Oil giants and governments across the globe must focus more to channel their investments to support sustainable aviation fuels as the airline industry is looking to increase its environmental goals, the International Air Transport Association (IATA) chief said.
During the IATA Global Media Days, the trade body’s director-general Mr. Willie Walsh said, increased production could lower the price of sustainable aviation fuels as global airlines continue to invest in cutting their carbon footprint even in the time of the COVID-19 pandemic.
The aviation industry has faced a severe backlash from climate change activists to reduce its carbon emissions. In 2009, IATA pledged to halve carbon output by 2050, compared with 2005 levels but has not updated its target since then, despite emissions rising due to a pre-pandemic air travel boom.
“The time for talking is over, the time for action is now, we want everybody in the industry to play their part and to raise their game significantly to ensure we can meet the targets that are necessary for the industry. We recognize that we do need to update our targets. Our intention is to bring a proposal to our annual general meeting, which we will be held in Boston between October 3-5 and you can wait for the AGM and you will hear from IATA in relation to our new goals.”

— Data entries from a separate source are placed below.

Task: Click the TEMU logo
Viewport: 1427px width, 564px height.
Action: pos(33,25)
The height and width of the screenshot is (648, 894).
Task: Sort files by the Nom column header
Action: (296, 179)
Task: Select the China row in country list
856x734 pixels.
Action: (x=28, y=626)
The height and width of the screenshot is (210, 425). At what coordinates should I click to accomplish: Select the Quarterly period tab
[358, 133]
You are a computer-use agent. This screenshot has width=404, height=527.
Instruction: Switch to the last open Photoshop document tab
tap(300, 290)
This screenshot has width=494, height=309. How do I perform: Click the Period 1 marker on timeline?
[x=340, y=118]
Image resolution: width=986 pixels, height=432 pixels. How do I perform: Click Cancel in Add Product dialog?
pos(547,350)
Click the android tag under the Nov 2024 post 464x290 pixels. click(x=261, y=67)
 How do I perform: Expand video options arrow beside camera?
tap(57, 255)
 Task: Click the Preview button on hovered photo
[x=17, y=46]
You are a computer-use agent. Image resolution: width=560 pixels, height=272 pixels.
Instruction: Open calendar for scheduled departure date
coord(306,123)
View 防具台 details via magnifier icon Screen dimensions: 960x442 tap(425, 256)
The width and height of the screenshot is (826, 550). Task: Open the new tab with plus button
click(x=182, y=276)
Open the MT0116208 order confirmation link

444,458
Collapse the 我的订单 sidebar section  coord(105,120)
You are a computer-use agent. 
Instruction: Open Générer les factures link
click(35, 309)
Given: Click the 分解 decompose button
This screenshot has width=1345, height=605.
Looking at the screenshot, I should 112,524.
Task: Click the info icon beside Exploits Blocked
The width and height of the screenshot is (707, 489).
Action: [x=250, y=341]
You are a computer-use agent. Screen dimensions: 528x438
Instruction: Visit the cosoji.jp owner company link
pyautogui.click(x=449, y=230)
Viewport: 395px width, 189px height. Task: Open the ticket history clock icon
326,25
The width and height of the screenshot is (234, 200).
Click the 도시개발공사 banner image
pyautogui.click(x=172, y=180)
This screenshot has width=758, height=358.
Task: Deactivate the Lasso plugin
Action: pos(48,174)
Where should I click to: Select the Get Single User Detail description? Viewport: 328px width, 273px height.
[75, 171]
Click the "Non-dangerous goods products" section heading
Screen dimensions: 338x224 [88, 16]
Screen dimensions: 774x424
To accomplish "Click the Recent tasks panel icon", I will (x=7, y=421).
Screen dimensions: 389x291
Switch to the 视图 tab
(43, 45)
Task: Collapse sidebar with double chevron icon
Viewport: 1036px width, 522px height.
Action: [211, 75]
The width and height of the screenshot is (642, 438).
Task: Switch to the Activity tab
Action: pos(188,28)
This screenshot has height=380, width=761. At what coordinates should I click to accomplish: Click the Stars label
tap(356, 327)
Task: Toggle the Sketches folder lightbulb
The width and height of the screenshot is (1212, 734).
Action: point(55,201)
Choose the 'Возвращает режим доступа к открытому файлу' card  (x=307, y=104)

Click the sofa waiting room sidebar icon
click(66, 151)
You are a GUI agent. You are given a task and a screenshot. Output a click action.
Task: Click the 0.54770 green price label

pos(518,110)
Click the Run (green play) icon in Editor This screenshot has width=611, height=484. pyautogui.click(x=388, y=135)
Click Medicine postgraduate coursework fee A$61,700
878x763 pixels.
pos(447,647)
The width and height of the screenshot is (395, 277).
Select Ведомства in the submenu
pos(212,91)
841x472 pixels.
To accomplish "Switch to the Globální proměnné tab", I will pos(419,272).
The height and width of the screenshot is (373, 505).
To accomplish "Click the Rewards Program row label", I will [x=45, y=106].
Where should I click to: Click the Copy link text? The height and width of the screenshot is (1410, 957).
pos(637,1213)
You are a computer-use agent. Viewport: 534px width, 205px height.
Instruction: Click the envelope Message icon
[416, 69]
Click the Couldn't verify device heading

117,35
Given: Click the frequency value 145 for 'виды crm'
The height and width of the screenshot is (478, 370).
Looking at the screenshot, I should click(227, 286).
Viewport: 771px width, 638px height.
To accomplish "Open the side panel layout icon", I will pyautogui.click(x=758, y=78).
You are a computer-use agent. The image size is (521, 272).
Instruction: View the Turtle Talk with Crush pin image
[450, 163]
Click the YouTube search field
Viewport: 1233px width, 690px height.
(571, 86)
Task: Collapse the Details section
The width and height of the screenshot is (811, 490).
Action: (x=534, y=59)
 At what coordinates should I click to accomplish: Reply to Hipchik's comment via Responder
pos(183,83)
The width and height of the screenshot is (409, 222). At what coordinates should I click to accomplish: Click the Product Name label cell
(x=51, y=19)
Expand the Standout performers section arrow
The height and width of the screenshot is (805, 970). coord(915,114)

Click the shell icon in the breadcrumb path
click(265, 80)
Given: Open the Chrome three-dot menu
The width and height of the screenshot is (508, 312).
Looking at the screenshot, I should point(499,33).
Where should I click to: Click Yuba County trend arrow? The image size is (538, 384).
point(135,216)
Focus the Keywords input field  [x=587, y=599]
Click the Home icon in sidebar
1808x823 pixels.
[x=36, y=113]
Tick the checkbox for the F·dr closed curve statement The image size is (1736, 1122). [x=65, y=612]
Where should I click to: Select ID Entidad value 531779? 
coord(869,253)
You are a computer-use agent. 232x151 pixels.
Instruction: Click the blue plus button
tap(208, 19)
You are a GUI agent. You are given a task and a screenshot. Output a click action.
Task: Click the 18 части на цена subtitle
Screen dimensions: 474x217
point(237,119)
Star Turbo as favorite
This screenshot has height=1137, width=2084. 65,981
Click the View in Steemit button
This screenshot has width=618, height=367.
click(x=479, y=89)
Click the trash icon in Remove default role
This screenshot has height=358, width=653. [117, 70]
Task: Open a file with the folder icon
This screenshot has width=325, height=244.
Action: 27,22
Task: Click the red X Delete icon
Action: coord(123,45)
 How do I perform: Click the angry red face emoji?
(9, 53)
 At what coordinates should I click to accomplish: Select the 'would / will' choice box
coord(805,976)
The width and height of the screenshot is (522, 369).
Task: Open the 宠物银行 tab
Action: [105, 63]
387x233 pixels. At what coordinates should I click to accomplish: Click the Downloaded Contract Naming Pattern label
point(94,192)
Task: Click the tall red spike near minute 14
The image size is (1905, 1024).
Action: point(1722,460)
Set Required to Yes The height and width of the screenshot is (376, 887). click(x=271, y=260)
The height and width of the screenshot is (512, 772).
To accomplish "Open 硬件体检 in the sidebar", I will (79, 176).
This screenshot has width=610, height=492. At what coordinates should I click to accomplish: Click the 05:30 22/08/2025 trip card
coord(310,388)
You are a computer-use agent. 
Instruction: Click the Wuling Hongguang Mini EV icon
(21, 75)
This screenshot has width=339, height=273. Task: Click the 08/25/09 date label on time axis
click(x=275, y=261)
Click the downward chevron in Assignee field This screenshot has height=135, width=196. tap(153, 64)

Even though airlines are working to cut down their carbon emissions, they cannot do it on their own and there is a feasible path towards carbon neutrality if governments, oil companies and aircraft manufacturers contribute to do their part, the IATA chief said.
“What will be unacceptable to us is if everybody who benefits from our industry in the wider aviation chain thinks that the airlines will just write a big check. We’re not going to do that; we will clearly pay the price that is necessary but we expect others to invest and pay the price as well,” he added.
Oil companies should turn their attention to sustainable aviation fuel production, in the same way as they focused on jet kerosene for many years, and rest assured that there will be demand from global airlines, Mr. Walsh added.
Airlines are increasingly committed to buying sustainable aviation fuel despite it costing three times more than jet fuel, Mr. Sebastian Mikosz, senior vice president of environment and sustainability at IATA, said during the event.
The industry has increased its consumption of sustainable aviation fuel by 55 percent in 2020 and this is expected to rise to 70 percent in 2021. “This is a fraction of what we consume. It’s 0.01 percent of total fuel consumption. This is why we need sustainable aviation fuel development,” Mr. Mikosz said.
Limited supply and higher prices of sustainable aviation fuel are limiting increased consumption. The use of credible carbon offsetting schemes, increasing the production scale of sustainable aviation fuel and improvements in aircraft technology are part of the solutions for decarbonizing the industry, IATA said.